Down to the last line, set the entries down again exactly.

MATERIAL PROVIDED below:

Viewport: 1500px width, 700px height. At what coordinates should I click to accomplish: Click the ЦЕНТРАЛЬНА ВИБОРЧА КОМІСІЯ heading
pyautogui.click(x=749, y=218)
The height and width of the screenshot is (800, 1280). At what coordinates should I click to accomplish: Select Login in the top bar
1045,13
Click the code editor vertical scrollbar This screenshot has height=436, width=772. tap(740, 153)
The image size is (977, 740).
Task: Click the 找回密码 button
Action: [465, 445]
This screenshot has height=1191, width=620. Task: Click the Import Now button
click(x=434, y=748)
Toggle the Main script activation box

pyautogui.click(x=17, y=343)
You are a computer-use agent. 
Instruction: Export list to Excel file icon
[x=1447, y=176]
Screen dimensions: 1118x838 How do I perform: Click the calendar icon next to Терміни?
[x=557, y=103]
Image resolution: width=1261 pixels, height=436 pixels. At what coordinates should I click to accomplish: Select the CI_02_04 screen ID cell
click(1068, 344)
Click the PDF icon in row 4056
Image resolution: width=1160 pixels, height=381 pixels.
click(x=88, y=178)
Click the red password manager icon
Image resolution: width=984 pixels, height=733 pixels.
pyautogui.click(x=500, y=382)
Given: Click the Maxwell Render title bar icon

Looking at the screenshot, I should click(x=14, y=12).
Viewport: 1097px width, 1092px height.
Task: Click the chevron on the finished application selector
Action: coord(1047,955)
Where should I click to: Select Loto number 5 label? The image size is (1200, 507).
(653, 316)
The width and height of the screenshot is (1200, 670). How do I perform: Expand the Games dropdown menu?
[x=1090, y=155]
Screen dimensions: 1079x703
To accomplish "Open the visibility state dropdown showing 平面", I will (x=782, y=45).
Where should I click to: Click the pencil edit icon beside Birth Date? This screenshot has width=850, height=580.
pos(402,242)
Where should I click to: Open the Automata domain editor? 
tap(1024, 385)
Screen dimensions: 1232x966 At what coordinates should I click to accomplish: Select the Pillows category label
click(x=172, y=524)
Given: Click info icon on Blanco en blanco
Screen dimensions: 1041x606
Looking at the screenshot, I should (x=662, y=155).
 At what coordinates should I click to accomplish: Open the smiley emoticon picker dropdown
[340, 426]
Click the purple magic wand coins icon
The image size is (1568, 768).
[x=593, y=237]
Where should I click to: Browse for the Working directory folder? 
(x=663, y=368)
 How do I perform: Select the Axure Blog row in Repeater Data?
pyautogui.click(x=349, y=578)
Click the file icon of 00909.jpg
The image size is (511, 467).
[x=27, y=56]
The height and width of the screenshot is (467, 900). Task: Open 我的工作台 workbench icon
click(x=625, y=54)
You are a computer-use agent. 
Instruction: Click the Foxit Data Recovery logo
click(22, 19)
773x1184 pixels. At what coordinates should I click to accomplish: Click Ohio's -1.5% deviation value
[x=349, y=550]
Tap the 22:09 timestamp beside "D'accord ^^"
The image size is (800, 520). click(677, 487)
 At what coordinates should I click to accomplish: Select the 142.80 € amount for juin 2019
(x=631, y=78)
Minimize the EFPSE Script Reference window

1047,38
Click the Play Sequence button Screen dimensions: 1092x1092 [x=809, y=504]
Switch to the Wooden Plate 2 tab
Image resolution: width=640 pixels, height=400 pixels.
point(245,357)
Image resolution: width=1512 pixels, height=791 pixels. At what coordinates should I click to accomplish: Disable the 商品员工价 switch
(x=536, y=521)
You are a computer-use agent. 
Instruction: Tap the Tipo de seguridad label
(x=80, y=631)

End of MATERIAL PROVIDED.

■ TASK RESPONSE:
Viewport: 1500px width, 700px height. At what coordinates should I click to accomplish: Click the ЦЕНТРАЛЬНА ВИБОРЧА КОМІСІЯ heading
pyautogui.click(x=749, y=218)
The height and width of the screenshot is (800, 1280). At what coordinates should I click to accomplish: Select Login in the top bar
1045,13
Click the code editor vertical scrollbar This screenshot has height=436, width=772. tap(740, 153)
The image size is (977, 740).
Task: Click the 找回密码 button
Action: [465, 445]
This screenshot has height=1191, width=620. Task: Click the Import Now button
click(x=434, y=748)
Toggle the Main script activation box

pyautogui.click(x=17, y=343)
You are a computer-use agent. 
Instruction: Export list to Excel file icon
[x=1447, y=176]
Screen dimensions: 1118x838 How do I perform: Click the calendar icon next to Терміни?
[x=557, y=103]
Image resolution: width=1261 pixels, height=436 pixels. At what coordinates should I click to accomplish: Select the CI_02_04 screen ID cell
click(1068, 344)
Click the PDF icon in row 4056
Image resolution: width=1160 pixels, height=381 pixels.
click(x=88, y=178)
Click the red password manager icon
Image resolution: width=984 pixels, height=733 pixels.
pyautogui.click(x=500, y=382)
Given: Click the Maxwell Render title bar icon

Looking at the screenshot, I should click(x=14, y=12).
Viewport: 1097px width, 1092px height.
Task: Click the chevron on the finished application selector
Action: coord(1047,955)
Where should I click to: Select Loto number 5 label? The image size is (1200, 507).
(653, 316)
The width and height of the screenshot is (1200, 670). How do I perform: Expand the Games dropdown menu?
[x=1090, y=155]
Screen dimensions: 1079x703
To accomplish "Open the visibility state dropdown showing 平面", I will (x=782, y=45).
Where should I click to: Click the pencil edit icon beside Birth Date? This screenshot has width=850, height=580.
pos(402,242)
Where should I click to: Open the Automata domain editor? 
tap(1024, 385)
Screen dimensions: 1232x966 At what coordinates should I click to accomplish: Select the Pillows category label
click(x=172, y=524)
Given: Click info icon on Blanco en blanco
Screen dimensions: 1041x606
Looking at the screenshot, I should (x=662, y=155).
 At what coordinates should I click to accomplish: Open the smiley emoticon picker dropdown
[340, 426]
Click the purple magic wand coins icon
The image size is (1568, 768).
[x=593, y=237]
Where should I click to: Browse for the Working directory folder? 
(x=663, y=368)
 How do I perform: Select the Axure Blog row in Repeater Data?
pyautogui.click(x=349, y=578)
Click the file icon of 00909.jpg
The image size is (511, 467).
[x=27, y=56]
The height and width of the screenshot is (467, 900). Task: Open 我的工作台 workbench icon
click(x=625, y=54)
You are a computer-use agent. 
Instruction: Click the Foxit Data Recovery logo
click(22, 19)
773x1184 pixels. At what coordinates should I click to accomplish: Click Ohio's -1.5% deviation value
[x=349, y=550]
Tap the 22:09 timestamp beside "D'accord ^^"
The image size is (800, 520). click(677, 487)
 At what coordinates should I click to accomplish: Select the 142.80 € amount for juin 2019
(x=631, y=78)
Minimize the EFPSE Script Reference window

1047,38
Click the Play Sequence button Screen dimensions: 1092x1092 [x=809, y=504]
Switch to the Wooden Plate 2 tab
Image resolution: width=640 pixels, height=400 pixels.
point(245,357)
Image resolution: width=1512 pixels, height=791 pixels. At what coordinates should I click to accomplish: Disable the 商品员工价 switch
(x=536, y=521)
You are a computer-use agent. 
Instruction: Tap the Tipo de seguridad label
(x=80, y=631)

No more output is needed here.